**Selected excerpt**
_ _ _ _ _ _ _
C.4 Some comments on regeneration

Leon Morris comments:

‘This salvation is not at men’s disposal. It is not given at men’s whims and fancies. It is a divine gift … Left to themselves, men do not want to be saved, as every preacher of the gospel knows. Men do not think of themselves as sinners and therefore they see no need of a Saviour. … John tells us that salvation is a process of rebirth and that this is brought about by the Spirit … These words are addressed … to Nicodemus. … To this eminent representative of Jewish orthodoxy, Jesus makes it clear that the way into the Kingdom is not by human striving. It is by the way of rebirth, rebirth through the activity of the divine Spirit. A man must be reborn if he would see the Kingdom. This process of being born all over again is first brought up in the Prologue [of John], when it is insisted that the ‘children of God’ are those who are born, ‘not of blood, nor of the will of the flesh, nor of the will of man, but of God’ (John 1:13).’ [p150 The Cross in the New Testament]

TC Hammond comments:

‘[The new birth] is an act of God, whereby a soul, previously dead to Him, experiences a spiritual resurrection into a new sphere of life, in which he is alive to God and united to Him in Christ. God has implanted in the new-born soul a totally new principle of life. If any man be in Christ he is a member of a new order in creation.’ [p147, In Understanding be Men]

AA Hoekema Comments:

‘… regeneration is a radical change from spiritual death to spiritual life, brought about in us by the Holy Spirit – a change in which we are completely passive. This change involves an inner renewal of our nature, is a fruit of God’s sovereign grace, and takes place in union with Christ. … regeneration … is not an act in which human beings cooperate with God, but an act of which God is the sole author. Regeneration, in other words, is “monergistic.” The work of God alone, not “synergistic” (something which is accomplished by God and man working together)… regeneration is described in John’s Gospel and first epistle by means of verbs in the passive voice. …. How now [referring to Ephesians 2:5] could dead people make themselves alive? How could dead people cooperate with God in making themselves alive? Regeneration, the Bible teaches, is a work of God in which human beings are passive.’ [ibid, p101]

 

C.5 The nature of regeneration

Regeneration is entirely a work of God – it is something that God does to us. Because it is a work of God, it is not something that we can observe people doing. It is a hidden and mysterious work that God does in the depths, or the inner core of our being. This is why the prophecy in Ezekiel spoke of the renewal of our ‘heart’, which in Biblical concepts is not our ‘emotions’ but the centre of all our choices, actions, will.
_ _ _ _ _ _ _
**Data extract**

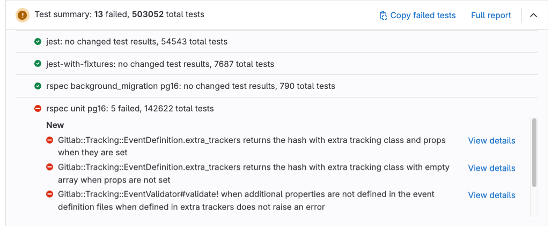Click red icon beside EventValidator#validate! failure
_ _ _ _ _ _ _
**Exercise instructions**
Copy everything in the passage on regeneration from "C.5 The nature" down to "choices, actions, will.", replacing "mysterious" with "secret".

**The answer**
C.5 The nature of regeneration

Regeneration is entirely a work of God – it is something that God does to us. Because it is a work of God, it is not something that we can observe people doing. It is a hidden and secret work that God does in the depths, or the inner core of our being. This is why the prophecy in Ezekiel spoke of the renewal of our ‘heart’, which in Biblical concepts is not our ‘emotions’ but the centre of all our choices, actions, will.